眾多歷史證據證明,部分波蘭人確有參與壓迫猶太人,也因此以色列總理內塔尼亞胡(Benjamin Netanyahu)批評新法例為「篡改歷史的嘗試」。該法案是由波蘭執政黨—法律與公正黨(PiS)提案,外界質疑這個於2015年底上台的右翼民粹政黨,利用仇外言論來拉攏民族主義者。

對於波蘭政府以新法例推卸參與大屠殺的責任,德國總理默克爾回應時,表明不會介入別國內政,她重申德國對大屠殺的責任,是每任政府都會承認和應對的事。

時任德國副總理兼外長的加布里爾(Sigmar Gabriel)在Twitter也寫道:「過去15年,我組團帶領年輕人走訪奧斯威辛和馬伊達內克(Majdanek)的集中營,這些是偶然在波蘭境內設立的德國集中營,我對此再清楚不過……波蘭可以放心,任何篡改歷史的行為,像是『波蘭集中營』用語會被明確拒絕,並遭到強烈譴責。」他強調,大屠殺是由德國計劃執行,與其他國家無關,「誰要為運作集中營、在歐洲屠殺數百萬的猶太人負責。毫無疑問,這個國家是德國。」

戰後反省獲世界肯定

在德國,承認大屠殺的歷史責任、絕不允許悲劇重演,致力維護歐洲的和平與自由,早已成為主流社會的共識。早在1949年,聯邦德國第一任總統豪斯(Theodor Heuss)在一次集會上譴責納粹屠殺猶太人的罪行,承認「這段歷史現在和將來都是我們全體德國人的恥辱」。1978年德國各州教育部長聯席會議通過決議,重申教育應抵制對納粹德國所犯罪行的掩飾或讚揚。

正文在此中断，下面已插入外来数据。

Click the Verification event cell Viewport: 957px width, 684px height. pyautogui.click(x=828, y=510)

為警惕後人,一些納粹集中營遺址被改建成紀念館,給公眾參觀。聯邦政府又在柏林市中心建立「歐洲被害猶太人紀念碑」,於2005年開幕並對外開放,用作紀念當年二戰中受害的猶太人。

儘管德國奉行言論、集會自由,但根據1994年9月聯邦議會關於反納粹和反刑事犯罪法,不僅禁止使用任何具有納粹象徵的口號和敬禮儀式,而且禁止使用納粹的標記符號、標語和徽章,對同情納粹、對猶太人進行誹謗、攻擊和惡意傷害者,或宣揚種族歧視、否認希特拉第三帝國大屠殺犯罪行為者,可依法判處三至五年徒刑。

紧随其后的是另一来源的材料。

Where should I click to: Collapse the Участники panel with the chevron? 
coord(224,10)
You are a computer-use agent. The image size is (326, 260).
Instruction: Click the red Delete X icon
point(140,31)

對於極端主義,德國社會沒有半點曖昧空間,而某程度上,戰後德國之所以能獲國際社會再度接納,甚至成為推動一體化的歐盟領袖,是因為德國正視歷史的態度。

然而,這種近乎嚴苛的自省並非完全不受挑戰,隨着近年極右勢力抬頭,一些右翼份子公然挑釁歷史觀,冒出了各種挑戰底線的言論,其中德國極右民粹政黨「另類選擇黨」(AfD)資深黨員霍克(Björn Höcke)發表的反猶排外思想,引發連番爭議。

霍克從政前曾任歷史老師,去年初他打破戰後德國的政治共識,在德累斯頓的一場青年論壇上,公開表示「對於納粹罪行的刻意記憶,該停了吧!」他質疑現代德國對歷史的懺悔,一味矮化自己,以1945年2月的德勒斯登轟炸為例,指德國的歷史教育「只見其加害者面貌,卻未強調其受害者身份」,過度強調納粹罪行,讓德國人成為了一群「心靈受創的人民」,因此德國需要一個「180度的大轉變」。霍克要求德國人民背離傳統,以正面態度面對國家歷史,更影射位於首都柏林的歐洲被害猶太人紀念碑是「恥辱紀念碑」。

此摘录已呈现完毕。